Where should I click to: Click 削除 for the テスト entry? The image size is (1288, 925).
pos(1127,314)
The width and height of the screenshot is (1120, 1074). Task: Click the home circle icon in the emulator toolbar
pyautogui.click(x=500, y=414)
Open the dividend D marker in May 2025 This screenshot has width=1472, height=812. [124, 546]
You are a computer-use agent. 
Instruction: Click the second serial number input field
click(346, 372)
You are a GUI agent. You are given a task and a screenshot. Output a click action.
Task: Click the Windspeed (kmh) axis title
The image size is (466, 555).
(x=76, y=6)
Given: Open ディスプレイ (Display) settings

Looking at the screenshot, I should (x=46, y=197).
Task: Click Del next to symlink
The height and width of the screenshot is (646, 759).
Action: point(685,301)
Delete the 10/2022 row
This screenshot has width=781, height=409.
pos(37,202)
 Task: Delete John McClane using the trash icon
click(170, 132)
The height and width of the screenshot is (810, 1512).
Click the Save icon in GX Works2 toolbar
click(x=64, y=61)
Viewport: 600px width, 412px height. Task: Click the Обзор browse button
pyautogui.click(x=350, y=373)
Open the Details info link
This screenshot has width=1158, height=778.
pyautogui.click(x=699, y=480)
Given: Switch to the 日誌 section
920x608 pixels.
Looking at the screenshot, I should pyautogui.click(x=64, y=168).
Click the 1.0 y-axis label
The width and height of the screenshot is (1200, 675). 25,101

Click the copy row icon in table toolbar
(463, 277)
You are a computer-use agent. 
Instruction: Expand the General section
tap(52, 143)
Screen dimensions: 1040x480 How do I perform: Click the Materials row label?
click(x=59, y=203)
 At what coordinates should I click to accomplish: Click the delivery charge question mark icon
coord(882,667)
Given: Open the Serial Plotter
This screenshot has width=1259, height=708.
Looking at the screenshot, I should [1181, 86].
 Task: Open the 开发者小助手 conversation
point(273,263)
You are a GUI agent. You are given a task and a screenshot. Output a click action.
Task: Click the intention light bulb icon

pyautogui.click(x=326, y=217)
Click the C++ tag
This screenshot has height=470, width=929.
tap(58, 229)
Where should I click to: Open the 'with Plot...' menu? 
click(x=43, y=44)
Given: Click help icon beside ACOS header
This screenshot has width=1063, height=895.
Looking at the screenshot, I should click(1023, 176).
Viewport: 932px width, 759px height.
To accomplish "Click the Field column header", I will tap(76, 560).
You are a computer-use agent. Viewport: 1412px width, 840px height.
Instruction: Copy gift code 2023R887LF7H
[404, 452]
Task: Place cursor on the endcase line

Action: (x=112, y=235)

(THE PROBLEM) Rewrite the listing above with "Where should I click to" replaced by "Which spot should I click to" wherever it occurs, leaving everything else unchanged.

(EXERCISE RESULT)
Which spot should I click to: Click 削除 for the テスト entry? The image size is (1288, 925).
pos(1127,314)
The width and height of the screenshot is (1120, 1074). Task: Click the home circle icon in the emulator toolbar
pyautogui.click(x=500, y=414)
Open the dividend D marker in May 2025 This screenshot has width=1472, height=812. [124, 546]
You are a computer-use agent. 
Instruction: Click the second serial number input field
click(346, 372)
You are a GUI agent. You are given a task and a screenshot. Output a click action.
Task: Click the Windspeed (kmh) axis title
The image size is (466, 555).
(x=76, y=6)
Given: Open ディスプレイ (Display) settings

Looking at the screenshot, I should (x=46, y=197).
Task: Click Del next to symlink
The height and width of the screenshot is (646, 759).
Action: point(685,301)
Delete the 10/2022 row
This screenshot has width=781, height=409.
pos(37,202)
 Task: Delete John McClane using the trash icon
click(170, 132)
The height and width of the screenshot is (810, 1512).
Click the Save icon in GX Works2 toolbar
click(x=64, y=61)
Viewport: 600px width, 412px height. Task: Click the Обзор browse button
pyautogui.click(x=350, y=373)
Open the Details info link
This screenshot has width=1158, height=778.
pyautogui.click(x=699, y=480)
Given: Switch to the 日誌 section
920x608 pixels.
Looking at the screenshot, I should pyautogui.click(x=64, y=168).
Click the 1.0 y-axis label
The width and height of the screenshot is (1200, 675). 25,101

Click the copy row icon in table toolbar
(463, 277)
You are a computer-use agent. 
Instruction: Expand the General section
tap(52, 143)
Screen dimensions: 1040x480 How do I perform: Click the Materials row label?
click(x=59, y=203)
 At what coordinates should I click to accomplish: Click the delivery charge question mark icon
coord(882,667)
Given: Open the Serial Plotter
This screenshot has width=1259, height=708.
Looking at the screenshot, I should [1181, 86].
 Task: Open the 开发者小助手 conversation
point(273,263)
You are a GUI agent. You are given a task and a screenshot. Output a click action.
Task: Click the intention light bulb icon

pyautogui.click(x=326, y=217)
Click the C++ tag
This screenshot has height=470, width=929.
tap(58, 229)
Which spot should I click to: Open the 'with Plot...' menu? 
click(x=43, y=44)
Given: Click help icon beside ACOS header
This screenshot has width=1063, height=895.
Looking at the screenshot, I should click(1023, 176).
Viewport: 932px width, 759px height.
To accomplish "Click the Field column header", I will tap(76, 560).
You are a computer-use agent. Viewport: 1412px width, 840px height.
Instruction: Copy gift code 2023R887LF7H
[404, 452]
Task: Place cursor on the endcase line

Action: (x=112, y=235)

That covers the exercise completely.